Un autre phénomène est lié aux pluies intenses, qui conduisent déjà à une dégradation des sols et à une dégradation des cultures.
5. Biodiversité
Le dernier exemple est celui des impacts sur la biodiversité. Il existe une espèce emblématique pour la Normandie qui est le hêtre. Quand on compare ces deux cartes (ci-dessous), on voit qu’à l’horizon 2100, on a une diminution du hêtre, voire même une disparition (en blanc) au sud de la région, et une probabilité d’occurrence de 30 % (en bleu) dans tout le reste de la région.
6. Conclusion
L’objectif du GIEC normand a été de faire un état des connaissances sur le changement climatique et ses conséquences à l’échelle de la Normandie pour sensibiliser et former les décideurs et les populations de ce territoire. Plus de 80 actions de sensibilisation ont été menées depuis 2021, et c’est plus de 10 000 personnes qui ont été touchées.

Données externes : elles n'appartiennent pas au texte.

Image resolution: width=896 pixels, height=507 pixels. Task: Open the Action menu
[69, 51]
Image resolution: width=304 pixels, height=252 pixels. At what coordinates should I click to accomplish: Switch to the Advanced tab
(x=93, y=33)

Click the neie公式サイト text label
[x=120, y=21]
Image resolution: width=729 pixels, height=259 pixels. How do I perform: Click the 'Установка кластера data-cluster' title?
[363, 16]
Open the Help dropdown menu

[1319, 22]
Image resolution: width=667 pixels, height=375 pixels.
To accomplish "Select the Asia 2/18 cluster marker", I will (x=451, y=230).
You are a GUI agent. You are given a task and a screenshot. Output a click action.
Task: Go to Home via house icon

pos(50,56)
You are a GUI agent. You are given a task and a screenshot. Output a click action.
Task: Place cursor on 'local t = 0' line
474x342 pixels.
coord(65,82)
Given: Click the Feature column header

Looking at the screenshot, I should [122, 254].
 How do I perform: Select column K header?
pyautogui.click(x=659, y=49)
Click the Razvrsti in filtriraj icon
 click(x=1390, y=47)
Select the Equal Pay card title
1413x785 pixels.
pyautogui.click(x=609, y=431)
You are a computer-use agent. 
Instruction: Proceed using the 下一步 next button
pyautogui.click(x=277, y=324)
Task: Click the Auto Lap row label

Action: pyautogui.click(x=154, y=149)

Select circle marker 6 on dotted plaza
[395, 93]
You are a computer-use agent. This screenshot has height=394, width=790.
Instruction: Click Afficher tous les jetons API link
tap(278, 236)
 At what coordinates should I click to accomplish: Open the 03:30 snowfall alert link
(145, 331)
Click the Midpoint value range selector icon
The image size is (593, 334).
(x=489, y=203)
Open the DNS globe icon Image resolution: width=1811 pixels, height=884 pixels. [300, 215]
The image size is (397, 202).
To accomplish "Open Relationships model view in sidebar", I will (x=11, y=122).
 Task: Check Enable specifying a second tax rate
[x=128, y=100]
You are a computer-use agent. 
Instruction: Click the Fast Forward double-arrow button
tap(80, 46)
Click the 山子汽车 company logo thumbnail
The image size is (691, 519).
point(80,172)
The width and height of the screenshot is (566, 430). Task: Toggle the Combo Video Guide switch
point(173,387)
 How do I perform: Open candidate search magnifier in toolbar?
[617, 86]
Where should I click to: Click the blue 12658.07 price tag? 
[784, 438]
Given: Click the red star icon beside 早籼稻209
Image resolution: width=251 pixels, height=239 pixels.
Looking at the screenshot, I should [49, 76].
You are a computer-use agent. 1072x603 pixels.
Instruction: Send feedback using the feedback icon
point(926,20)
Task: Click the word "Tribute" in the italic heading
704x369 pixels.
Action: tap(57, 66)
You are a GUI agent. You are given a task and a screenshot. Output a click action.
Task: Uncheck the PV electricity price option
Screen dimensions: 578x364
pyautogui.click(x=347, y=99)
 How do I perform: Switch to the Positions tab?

L’objectif final est de faire évoluer les politiques publiques et privées pour massifier l’action pour lutter contre et s’adapter au changement climatique, et donc réfléchir collectivement pour prendre les mesures les plus appropriées pour ce territoire. Ceci suppose un projet global de territoire qui intègre les innovations, la sobriété sur l’énergie, les ressources en eau et sur toutes les ressources, et qui intègre également les risques.